Extracted data entries:
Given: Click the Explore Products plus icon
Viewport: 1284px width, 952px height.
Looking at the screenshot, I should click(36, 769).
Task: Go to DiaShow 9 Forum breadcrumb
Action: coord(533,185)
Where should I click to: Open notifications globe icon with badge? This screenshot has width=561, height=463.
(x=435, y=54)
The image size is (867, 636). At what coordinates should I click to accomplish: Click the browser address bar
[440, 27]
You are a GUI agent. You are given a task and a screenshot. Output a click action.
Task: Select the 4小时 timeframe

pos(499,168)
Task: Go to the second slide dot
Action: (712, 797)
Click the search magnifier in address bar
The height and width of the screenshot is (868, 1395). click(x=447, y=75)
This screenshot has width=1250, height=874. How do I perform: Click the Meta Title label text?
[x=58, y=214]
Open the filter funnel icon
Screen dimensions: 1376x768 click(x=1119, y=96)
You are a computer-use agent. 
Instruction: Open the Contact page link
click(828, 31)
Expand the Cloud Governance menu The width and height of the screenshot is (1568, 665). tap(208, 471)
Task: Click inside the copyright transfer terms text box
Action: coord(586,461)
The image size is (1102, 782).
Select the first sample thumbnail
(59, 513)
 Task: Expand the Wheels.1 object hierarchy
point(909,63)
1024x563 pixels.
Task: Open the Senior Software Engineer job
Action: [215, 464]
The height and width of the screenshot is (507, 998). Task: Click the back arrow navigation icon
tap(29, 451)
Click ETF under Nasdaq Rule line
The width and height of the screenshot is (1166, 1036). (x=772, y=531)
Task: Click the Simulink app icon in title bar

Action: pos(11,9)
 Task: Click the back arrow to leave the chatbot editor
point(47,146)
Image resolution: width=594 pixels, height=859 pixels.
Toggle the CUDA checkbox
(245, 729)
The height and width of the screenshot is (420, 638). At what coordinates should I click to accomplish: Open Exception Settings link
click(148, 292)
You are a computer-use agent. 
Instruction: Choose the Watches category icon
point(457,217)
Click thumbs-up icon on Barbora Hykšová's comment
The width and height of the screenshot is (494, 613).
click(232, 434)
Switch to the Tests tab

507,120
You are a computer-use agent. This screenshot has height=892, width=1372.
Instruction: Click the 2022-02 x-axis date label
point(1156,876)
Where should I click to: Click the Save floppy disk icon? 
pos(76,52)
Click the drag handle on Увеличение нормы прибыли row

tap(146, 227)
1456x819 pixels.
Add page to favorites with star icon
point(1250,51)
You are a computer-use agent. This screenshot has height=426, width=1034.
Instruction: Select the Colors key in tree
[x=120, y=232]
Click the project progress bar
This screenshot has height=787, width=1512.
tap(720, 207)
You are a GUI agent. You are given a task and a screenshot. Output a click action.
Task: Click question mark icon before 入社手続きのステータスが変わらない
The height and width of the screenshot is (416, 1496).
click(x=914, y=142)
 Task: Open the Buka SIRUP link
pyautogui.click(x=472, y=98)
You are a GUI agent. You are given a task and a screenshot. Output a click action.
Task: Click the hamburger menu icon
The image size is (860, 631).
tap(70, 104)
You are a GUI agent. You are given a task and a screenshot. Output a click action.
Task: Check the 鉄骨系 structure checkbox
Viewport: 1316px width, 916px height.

== Your task ==
Rewrite the listing above with every "computer-use agent" swapped for "desktop automation agent", leaving everything else unchanged.

== Correct response ==
Given: Click the Explore Products plus icon
Viewport: 1284px width, 952px height.
Looking at the screenshot, I should click(36, 769).
Task: Go to DiaShow 9 Forum breadcrumb
Action: coord(533,185)
Where should I click to: Open notifications globe icon with badge? This screenshot has width=561, height=463.
(x=435, y=54)
The image size is (867, 636). At what coordinates should I click to accomplish: Click the browser address bar
[440, 27]
You are a GUI agent. You are given a task and a screenshot. Output a click action.
Task: Select the 4小时 timeframe

pos(499,168)
Task: Go to the second slide dot
Action: (712, 797)
Click the search magnifier in address bar
The height and width of the screenshot is (868, 1395). click(x=447, y=75)
This screenshot has width=1250, height=874. How do I perform: Click the Meta Title label text?
[x=58, y=214]
Open the filter funnel icon
Screen dimensions: 1376x768 click(x=1119, y=96)
You are a desktop automation agent. 
Instruction: Open the Contact page link
click(828, 31)
Expand the Cloud Governance menu The width and height of the screenshot is (1568, 665). tap(208, 471)
Task: Click inside the copyright transfer terms text box
Action: coord(586,461)
The image size is (1102, 782).
Select the first sample thumbnail
(59, 513)
 Task: Expand the Wheels.1 object hierarchy
point(909,63)
1024x563 pixels.
Task: Open the Senior Software Engineer job
Action: [215, 464]
The height and width of the screenshot is (507, 998). Task: Click the back arrow navigation icon
tap(29, 451)
Click ETF under Nasdaq Rule line
The width and height of the screenshot is (1166, 1036). (x=772, y=531)
Task: Click the Simulink app icon in title bar

Action: pos(11,9)
 Task: Click the back arrow to leave the chatbot editor
point(47,146)
Image resolution: width=594 pixels, height=859 pixels.
Toggle the CUDA checkbox
(245, 729)
The height and width of the screenshot is (420, 638). At what coordinates should I click to accomplish: Open Exception Settings link
click(148, 292)
You are a desktop automation agent. 
Instruction: Choose the Watches category icon
point(457,217)
Click thumbs-up icon on Barbora Hykšová's comment
The width and height of the screenshot is (494, 613).
click(232, 434)
Switch to the Tests tab

507,120
You are a desktop automation agent. This screenshot has height=892, width=1372.
Instruction: Click the 2022-02 x-axis date label
point(1156,876)
Where should I click to: Click the Save floppy disk icon? 
pos(76,52)
Click the drag handle on Увеличение нормы прибыли row

tap(146, 227)
1456x819 pixels.
Add page to favorites with star icon
point(1250,51)
You are a desktop automation agent. This screenshot has height=426, width=1034.
Instruction: Select the Colors key in tree
[x=120, y=232]
Click the project progress bar
This screenshot has height=787, width=1512.
tap(720, 207)
You are a GUI agent. You are given a task and a screenshot. Output a click action.
Task: Click question mark icon before 入社手続きのステータスが変わらない
The height and width of the screenshot is (416, 1496).
click(x=914, y=142)
 Task: Open the Buka SIRUP link
pyautogui.click(x=472, y=98)
You are a GUI agent. You are given a task and a screenshot. Output a click action.
Task: Click the hamburger menu icon
The image size is (860, 631).
tap(70, 104)
You are a GUI agent. You are given a task and a screenshot. Output a click action.
Task: Check the 鉄骨系 structure checkbox
Viewport: 1316px width, 916px height.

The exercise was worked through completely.